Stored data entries
╔══

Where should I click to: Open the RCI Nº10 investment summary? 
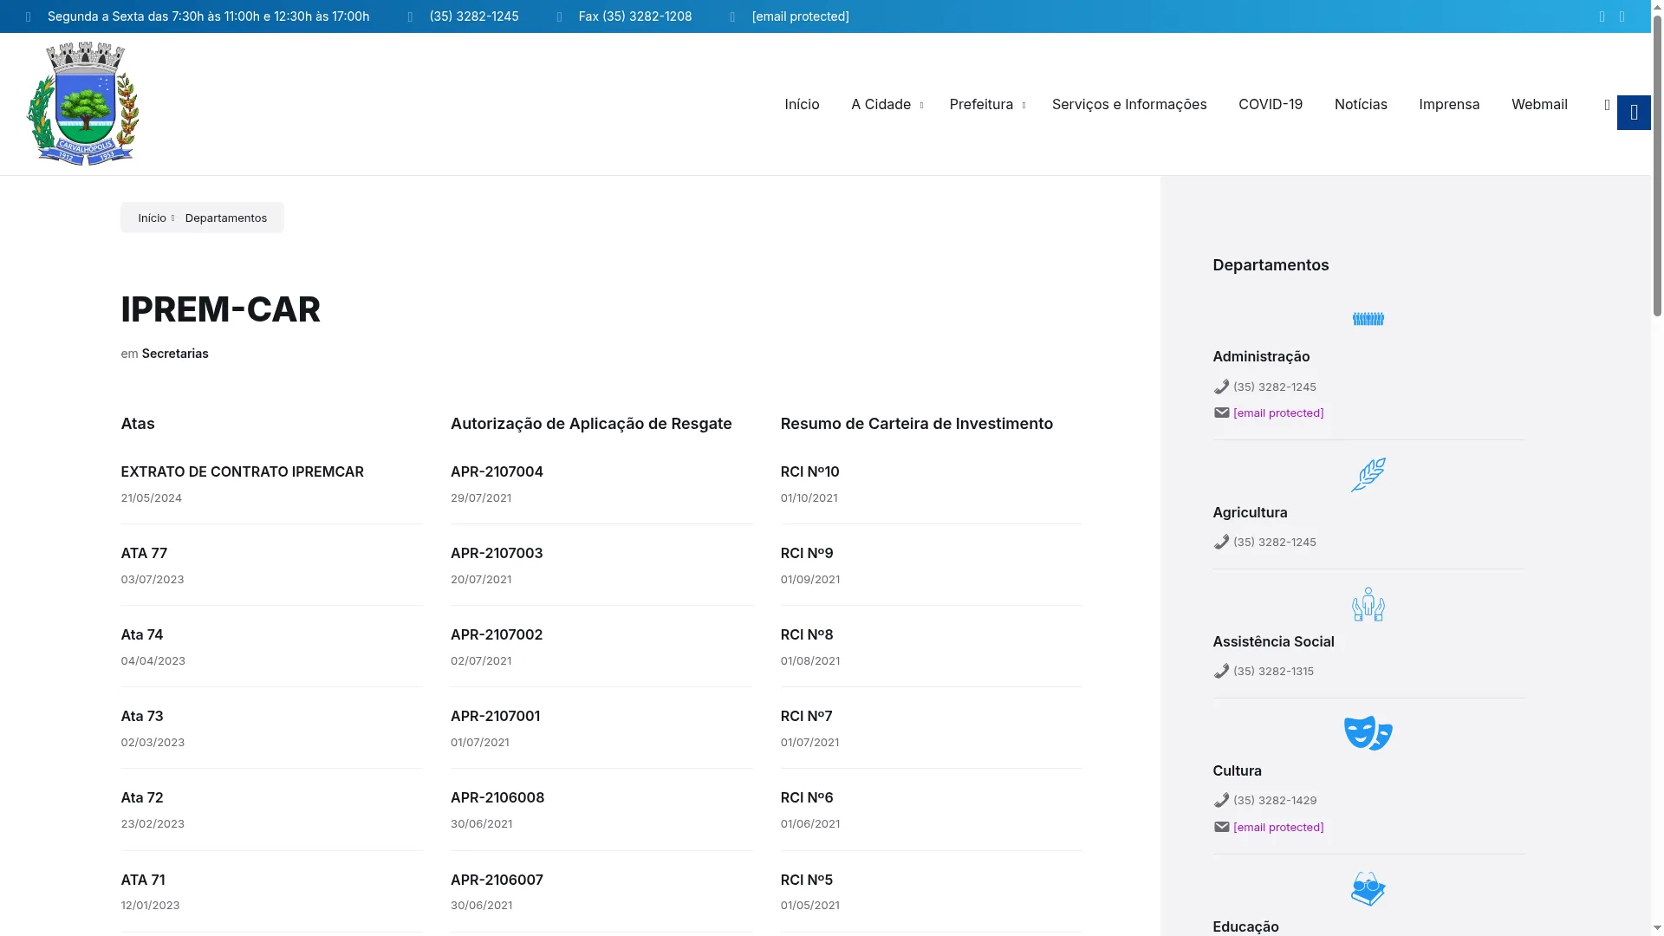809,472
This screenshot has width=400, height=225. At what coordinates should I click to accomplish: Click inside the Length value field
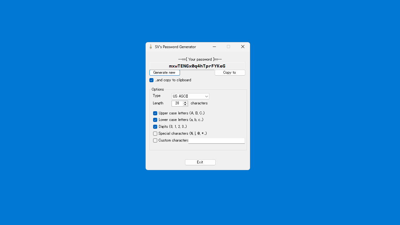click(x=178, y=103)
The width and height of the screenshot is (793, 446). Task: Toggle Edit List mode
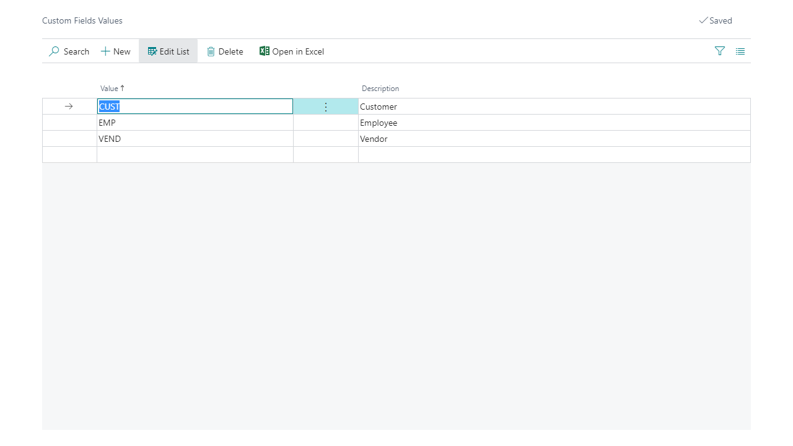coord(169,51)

╚══
╔══

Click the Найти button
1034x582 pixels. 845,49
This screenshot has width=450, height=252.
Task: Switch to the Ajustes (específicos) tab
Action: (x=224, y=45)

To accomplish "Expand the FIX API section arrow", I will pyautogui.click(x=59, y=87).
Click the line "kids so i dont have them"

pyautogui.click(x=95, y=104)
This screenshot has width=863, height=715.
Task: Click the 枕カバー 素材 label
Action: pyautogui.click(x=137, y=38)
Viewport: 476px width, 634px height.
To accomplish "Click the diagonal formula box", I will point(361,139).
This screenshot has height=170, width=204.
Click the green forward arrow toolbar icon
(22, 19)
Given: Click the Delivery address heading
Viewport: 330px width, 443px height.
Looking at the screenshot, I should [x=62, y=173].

╚══

__Work to be completed__. The answer must be every line of the records that contains the word "will".

__Reply to the exercise__.
To accomplish "Expand the FIX API section arrow", I will pyautogui.click(x=59, y=87).
To accomplish "Click the diagonal formula box", I will point(361,139).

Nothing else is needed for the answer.